→ What to do
**1)** Decide whether each statement agrees with the forum post about gretl's xmlget function, answering yes or no and quoting the deciding words of the post. (a) The writer concludes that the error comes from gretl's xmlget function. (b) The post calls <hr> valid HTML 4 but not valid XML. (c) In the short script, the line that prints the page is commented out.
**2)** Name every function that the scripts in the forum post about gretl's xmlget function call with parentheses.
**3)** Write the next part of the forum post about gretl's xmlget function, picking up right after its last line.

→ Text extract
On Wed, 3 Mar 2021, Sven Schreiber wrote:
Am 02.03.2021 um 17:04 schrieb Sven Schreiber:
> # now the real thing
> web =
>
readfile("https://opendata.dwd.de/climate_environment/CDC/observations_germany/climate/monthly/kl/historical/")
>
> print web # very long string! (HTML source)
> eval xmlget(web, "//a") # error: xmlParseMemory returned NULL
>
> </hansl>
>
> Does the error mean that the page's code is simply too much / too long?
>
OK, turns out the main problem doesn't have anything to do with gretl's
xmlget function. The web page above uses the (valid) HTML 4 element <hr>
which isn't valid xml and therefore libxml chokes on this (and by
implication then also xmlget).
However, there's still something strange with the printout. If I run the
following short script:
<hansl>
clear
string web =
readfile("https://opendata.dwd.de/climate_environment/CDC/observations_germany/climate/monthly/kl/historical/")
web = strsub(web, "<hr>", "")
# print web
eval xmlget(web, "//a")

→ Dataset section

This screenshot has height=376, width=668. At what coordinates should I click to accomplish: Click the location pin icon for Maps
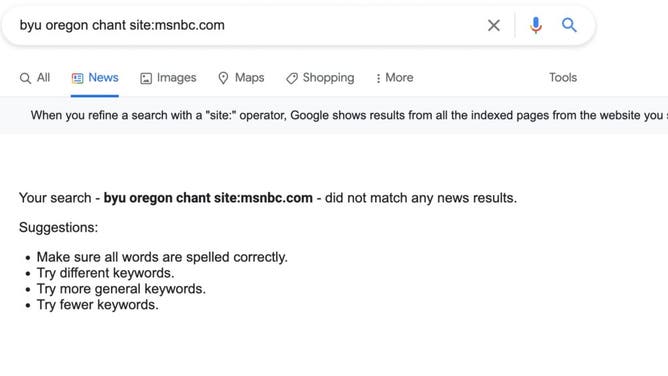coord(223,78)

→ Answers by task
**1)**
(a) No: "the main problem doesn't have anything to do with gretl's xmlget function"
(b) Yes: "the (valid) HTML 4 element <hr> which isn't valid xml"
(c) Yes: "# print web"

**2)** readfile, xmlget, strsub

**3)**
</hansl>
then there's no error, but the "eval" line only produces 40 lines or so,
with the last printed line being truncated like this ("_hist.zip" is
missing":
monatswerte_KL_00183_19360101_20191231
If instead I uncomment the "print web" line above then I get everything,
which is several hundreds of lines. Not sure why I need to print the
string first! This is with a recent snapshot.
But note: If I don't do "eval" but assign the xmlget result to a string
variable, everything seems fine, so no deep problem here.
Hmm, it works OK for me using "eval xmlget..." without any
intervening "print": I get 1095 lines of output. (Tested in both
gretlcli and gretl_x11.)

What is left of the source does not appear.